Dr. James Levine, is quoted in the Business Week article as saying,
"What fascinates me is that humans evolved over 1.5 million years entirely on the ability to walk and move. And literally 150 years ago, 90% of human endeavor was still agricultural. In a tiny speck of time we've become chair-sentenced."
- the muscles of the front of the body contract as you hunch. Your breathing is shallow (because your chest is collapsed)
- the back muscles are tight in co-contraction
- the neck muscles, both front and back, tighten as your head moves forward (and/or down) to look at your computer screen
Sit pitched slightly forward and notice now:
- the muscles of your hip joints tighten at the creases in your groin
- your lower back contracts (feel them with your own fingers)
- your neck muscles tighten
- now, keeping that position, look at your computer!
This is what millions of people do every day... all day!
People who sit for long periods generally complain of low back pain, neck and shoulder pain, TMJ and hip joint pain. This, unfortunately, makes sense, because sitting is a repetitive task that teaches the muscles (that only learn through repetition) to stay contracted.
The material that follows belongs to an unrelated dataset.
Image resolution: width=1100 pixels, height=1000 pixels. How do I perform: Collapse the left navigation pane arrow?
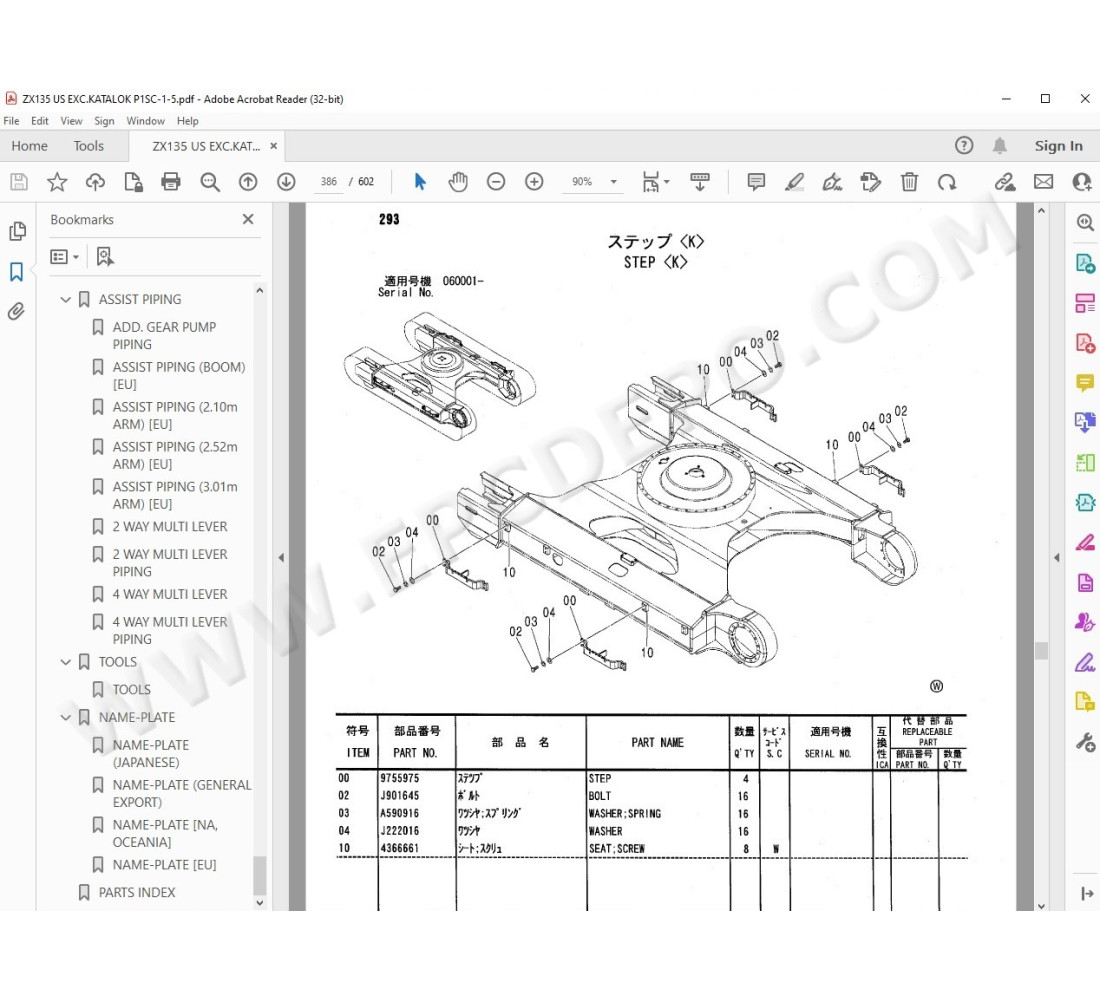point(281,557)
Sitting contributes to Sensory Motor Amnesia (SMA), the condition of chronically contracted muscles that, due to habituation and compensation to stress, have learned to stay involuntarily and constantly contracted. If your muscles are full of tension, ready for the next day of sitting, nothing will relax those muscles unless you get the brain back in control of the muscles.
Try these Somatic Exercises at your desk to reduce and release muscle tension
Below are a few simple and safe movements that will remind your muscles that they don't have to stay "frozen" all day long. These movements are from my easy to follow Pain-Free At Work DVD. Instead of stretching as you do these movements, you are pandiculating - gently tightening into the tight , tense muscles (this takes the muscles off cruise control) and then actively and slowly lengthen the muscles into their full range. This awakens the brain to sense the muscles again so it can lengthen them into their full range. It is what cats and dogs do upon waking and before they move into action. Don't forget to breathe easily.
ARCH AND CURL
Both of these movements can be done standing. Try them, play with them and see how they feel.
Same with this one: try it while standing.
Walk to work if you can. Stand at the counter and work at your laptop (as I'm doing this very moment). Change your position and notice the difference between your hips and back when you stand versus when you sit. Use every opportunity you can to not sit, but to bring movement into your life. And when you do feel the need to sit, go back to my blog post about chairs and read it. Consider sitting on the ground and making your chair the exception instead of the rule.